South Africa: Coal mines here, which produce about 10 per cent of the world’s coal exports, were evacuated last week after the country had extensive electricity blackouts. Some mines have restored production since then, but others are still halted.
China: Miners and port authorities were told last week to stop coal exports for two months to ensure the local market remains well supplied and to help end a severe power crisis.
In the short term, the price rises will raise the cost of electricity generation. The price rises also cast doubt on the long-term sustainability of coal as a cheaper option to fuel power stations than crude oil and natural gas.
The coal industry has witnessed a renaissance in the past five years, thanks to the development of so-called clean-coal technologies that reduce carbon dioxide emissions, and because coal is relatively abundant in Europe and the US. It has been presented as a more secure alternative to reliance on Middle East-dominated oil supplies.

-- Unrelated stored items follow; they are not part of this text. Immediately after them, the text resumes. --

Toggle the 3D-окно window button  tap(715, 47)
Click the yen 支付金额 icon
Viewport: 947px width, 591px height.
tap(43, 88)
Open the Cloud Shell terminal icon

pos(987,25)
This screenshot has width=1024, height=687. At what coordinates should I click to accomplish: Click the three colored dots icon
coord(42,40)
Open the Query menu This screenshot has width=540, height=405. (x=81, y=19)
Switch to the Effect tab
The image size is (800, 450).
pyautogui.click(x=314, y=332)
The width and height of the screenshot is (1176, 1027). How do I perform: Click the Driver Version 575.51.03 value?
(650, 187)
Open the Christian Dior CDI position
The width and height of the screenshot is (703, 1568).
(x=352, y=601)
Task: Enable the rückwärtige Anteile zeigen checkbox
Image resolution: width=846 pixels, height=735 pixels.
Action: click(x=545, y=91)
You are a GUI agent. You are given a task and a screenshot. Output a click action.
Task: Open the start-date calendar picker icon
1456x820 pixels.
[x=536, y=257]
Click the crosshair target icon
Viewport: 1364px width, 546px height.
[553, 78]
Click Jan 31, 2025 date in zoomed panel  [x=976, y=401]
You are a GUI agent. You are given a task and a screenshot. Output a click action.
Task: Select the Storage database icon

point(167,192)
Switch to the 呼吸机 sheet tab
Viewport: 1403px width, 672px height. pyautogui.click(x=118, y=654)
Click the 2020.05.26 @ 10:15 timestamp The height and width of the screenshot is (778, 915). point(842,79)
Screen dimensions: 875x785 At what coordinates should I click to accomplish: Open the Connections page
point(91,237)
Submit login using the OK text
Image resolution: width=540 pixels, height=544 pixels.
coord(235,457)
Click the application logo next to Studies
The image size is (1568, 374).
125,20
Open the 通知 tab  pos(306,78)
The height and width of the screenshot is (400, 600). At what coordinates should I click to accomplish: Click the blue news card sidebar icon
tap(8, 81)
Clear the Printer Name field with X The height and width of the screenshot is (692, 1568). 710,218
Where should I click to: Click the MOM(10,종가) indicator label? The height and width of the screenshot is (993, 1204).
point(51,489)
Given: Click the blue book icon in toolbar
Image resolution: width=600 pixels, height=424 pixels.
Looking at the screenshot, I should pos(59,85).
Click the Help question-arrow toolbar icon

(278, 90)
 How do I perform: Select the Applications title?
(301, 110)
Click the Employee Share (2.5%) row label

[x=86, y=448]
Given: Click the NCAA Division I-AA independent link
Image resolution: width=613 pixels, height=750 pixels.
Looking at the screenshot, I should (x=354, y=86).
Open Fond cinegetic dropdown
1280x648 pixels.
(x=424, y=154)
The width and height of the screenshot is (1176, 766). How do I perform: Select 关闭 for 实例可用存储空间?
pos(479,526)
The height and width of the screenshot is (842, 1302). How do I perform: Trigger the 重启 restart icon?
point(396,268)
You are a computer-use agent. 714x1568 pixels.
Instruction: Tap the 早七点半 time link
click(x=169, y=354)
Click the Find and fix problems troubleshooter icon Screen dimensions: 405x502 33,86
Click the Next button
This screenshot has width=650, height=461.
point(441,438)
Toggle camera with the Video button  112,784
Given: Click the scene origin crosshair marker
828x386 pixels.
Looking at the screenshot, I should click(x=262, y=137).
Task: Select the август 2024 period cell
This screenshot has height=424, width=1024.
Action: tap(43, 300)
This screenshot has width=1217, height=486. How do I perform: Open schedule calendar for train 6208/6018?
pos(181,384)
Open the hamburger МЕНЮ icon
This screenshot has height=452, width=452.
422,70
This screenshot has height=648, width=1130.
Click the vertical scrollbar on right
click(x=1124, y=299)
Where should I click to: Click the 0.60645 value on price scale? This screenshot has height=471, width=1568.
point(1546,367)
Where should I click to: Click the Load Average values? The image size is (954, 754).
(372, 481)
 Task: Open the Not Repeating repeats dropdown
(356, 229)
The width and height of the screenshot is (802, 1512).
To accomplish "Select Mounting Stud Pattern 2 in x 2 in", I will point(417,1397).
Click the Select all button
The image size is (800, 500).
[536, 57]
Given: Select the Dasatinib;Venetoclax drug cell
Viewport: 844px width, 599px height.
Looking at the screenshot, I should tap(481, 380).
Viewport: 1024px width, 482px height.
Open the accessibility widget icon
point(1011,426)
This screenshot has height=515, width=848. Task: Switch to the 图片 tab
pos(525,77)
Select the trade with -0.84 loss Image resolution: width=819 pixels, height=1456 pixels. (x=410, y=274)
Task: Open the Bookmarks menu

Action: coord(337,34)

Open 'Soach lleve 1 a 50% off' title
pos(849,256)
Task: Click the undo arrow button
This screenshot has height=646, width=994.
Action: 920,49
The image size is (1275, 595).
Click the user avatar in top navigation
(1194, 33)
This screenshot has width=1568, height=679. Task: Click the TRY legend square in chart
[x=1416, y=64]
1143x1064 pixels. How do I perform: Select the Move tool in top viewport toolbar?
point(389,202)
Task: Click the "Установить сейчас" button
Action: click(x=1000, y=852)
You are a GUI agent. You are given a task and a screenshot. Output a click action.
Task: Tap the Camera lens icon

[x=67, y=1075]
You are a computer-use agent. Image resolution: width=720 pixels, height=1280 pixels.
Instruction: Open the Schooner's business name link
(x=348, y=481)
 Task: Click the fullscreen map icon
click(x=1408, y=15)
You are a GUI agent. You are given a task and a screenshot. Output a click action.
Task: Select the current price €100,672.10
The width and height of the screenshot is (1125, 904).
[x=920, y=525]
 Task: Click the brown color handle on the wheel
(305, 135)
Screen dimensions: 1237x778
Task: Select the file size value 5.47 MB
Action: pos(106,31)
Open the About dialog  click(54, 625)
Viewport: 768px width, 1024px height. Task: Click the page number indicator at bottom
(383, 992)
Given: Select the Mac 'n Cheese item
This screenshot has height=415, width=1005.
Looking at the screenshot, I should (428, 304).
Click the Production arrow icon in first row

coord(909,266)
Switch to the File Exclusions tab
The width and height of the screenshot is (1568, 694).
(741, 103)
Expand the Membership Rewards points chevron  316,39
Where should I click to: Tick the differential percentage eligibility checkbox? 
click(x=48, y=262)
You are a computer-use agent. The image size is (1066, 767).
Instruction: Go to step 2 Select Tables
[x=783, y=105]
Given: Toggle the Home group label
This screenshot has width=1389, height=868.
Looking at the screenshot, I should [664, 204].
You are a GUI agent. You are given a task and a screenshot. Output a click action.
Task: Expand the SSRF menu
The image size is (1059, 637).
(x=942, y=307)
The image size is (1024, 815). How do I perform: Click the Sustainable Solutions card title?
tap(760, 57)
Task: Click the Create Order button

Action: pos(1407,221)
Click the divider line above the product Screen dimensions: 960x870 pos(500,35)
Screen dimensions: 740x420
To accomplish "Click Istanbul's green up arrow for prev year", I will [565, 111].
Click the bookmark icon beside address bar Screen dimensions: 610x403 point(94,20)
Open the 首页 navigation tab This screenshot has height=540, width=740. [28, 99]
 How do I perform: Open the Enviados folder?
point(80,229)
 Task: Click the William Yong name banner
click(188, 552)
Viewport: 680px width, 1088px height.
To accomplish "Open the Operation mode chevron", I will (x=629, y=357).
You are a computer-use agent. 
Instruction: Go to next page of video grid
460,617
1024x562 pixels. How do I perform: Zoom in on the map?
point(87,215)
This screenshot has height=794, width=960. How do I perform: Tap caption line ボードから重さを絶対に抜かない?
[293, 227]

But coal’s recent success has pushed up demand. The market has turned from one of abundant and cheap supplies to one of more scarce resources, in which even small supply disruptions can force large price jumps.
Emmanuel Fages, a coal analyst at Socie'te' Ge'ne'rale in Paris, said the coal market was already tight before the recent supply disruptions. It would take weeks rather than days, he said, before supply and demand balanced and prices eased.
“We will not see a downturn in prices, but we will see an easing after some weeks, starting in March or April,” Mr Fages added. On top of rising demand in China, the coal market is facing a short-term increase in consumption in Japan, as the country’s power utility, Tepco, relies more heavily on its coal thermal power plants to offset the impact of the closure of the Kashiwazaki-Kariwa nuclear plant after an earthquake in July.
The company imported 400,000 tonnes of coal last month, more than double the 187,000 tonnes it bought in December 2006.
Japanese and South Korean utilities are buying on the spot market to secure supplies after China imposed a ban last week on coal exports to keep its local market better supplied.
The coal market’s tightness and the supply disruptions suggest that the outcome of the current annual secretive price negotiations between the mining companies and the Japanese steelmaking industry will result in much higher prices.